**What you have to do:** Every entry that follows is to be set down exactly, with its pictures omitted.

**Data to process:**
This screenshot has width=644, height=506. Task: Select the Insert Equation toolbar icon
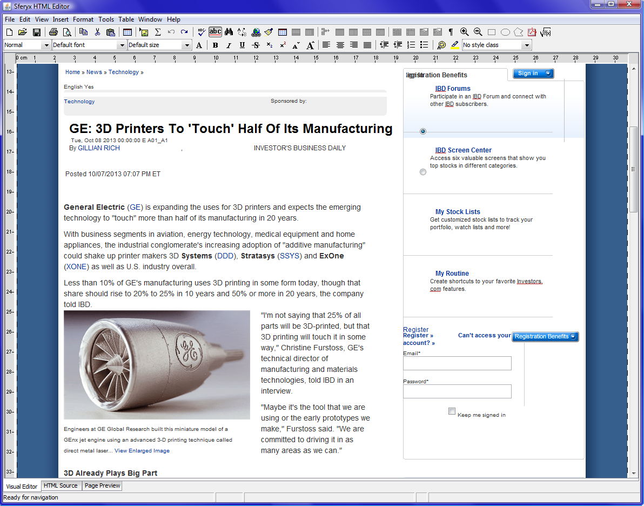tap(546, 32)
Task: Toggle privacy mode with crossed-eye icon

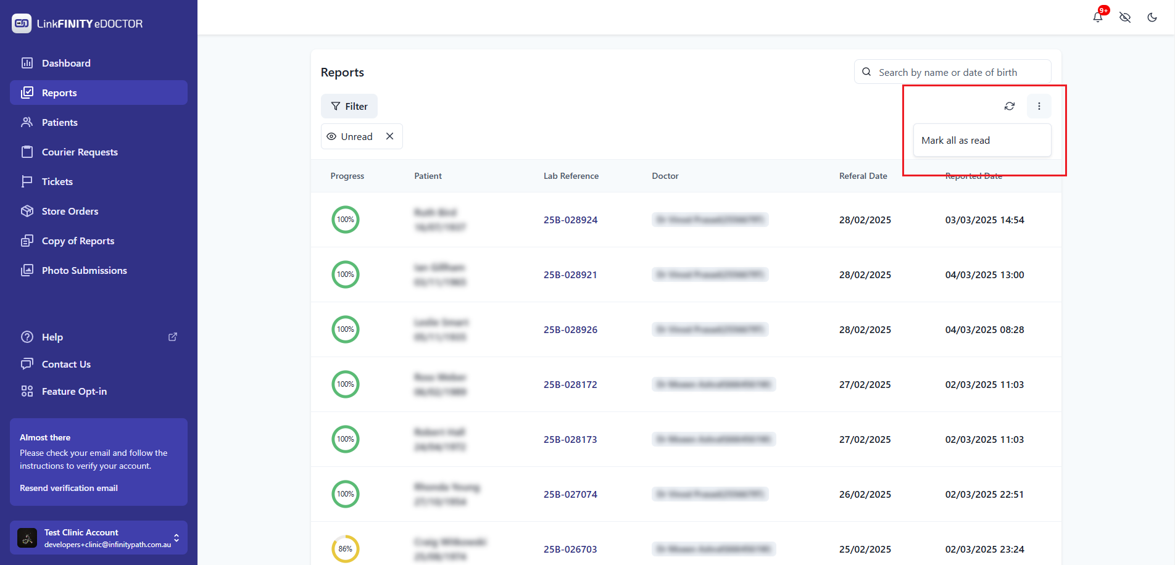Action: coord(1125,17)
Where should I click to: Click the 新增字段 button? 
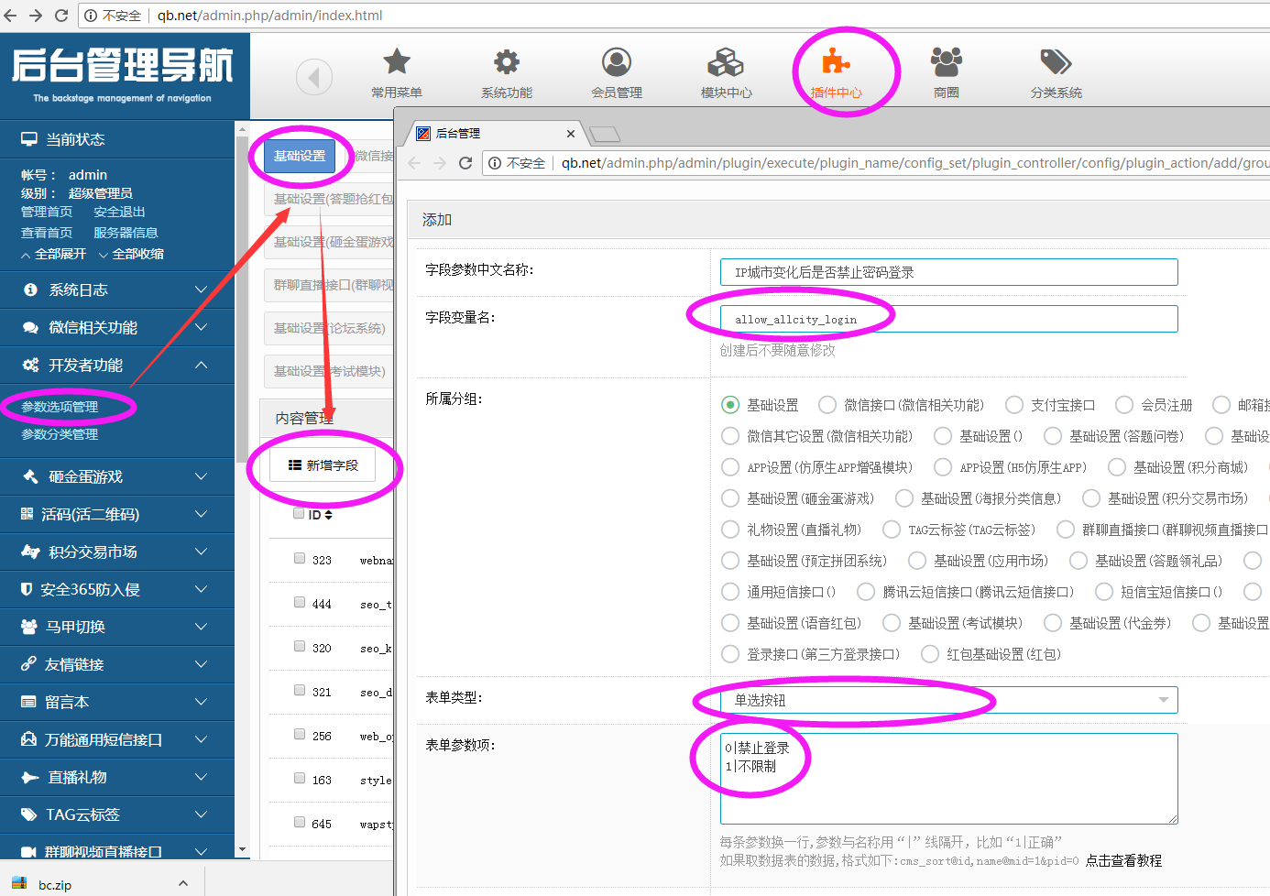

**Response:**
This screenshot has width=644, height=506. Task: Select the Insert Equation toolbar icon
tap(546, 32)
Task: Toggle privacy mode with crossed-eye icon

Action: coord(1125,17)
Where should I click to: Click the 新增字段 button? 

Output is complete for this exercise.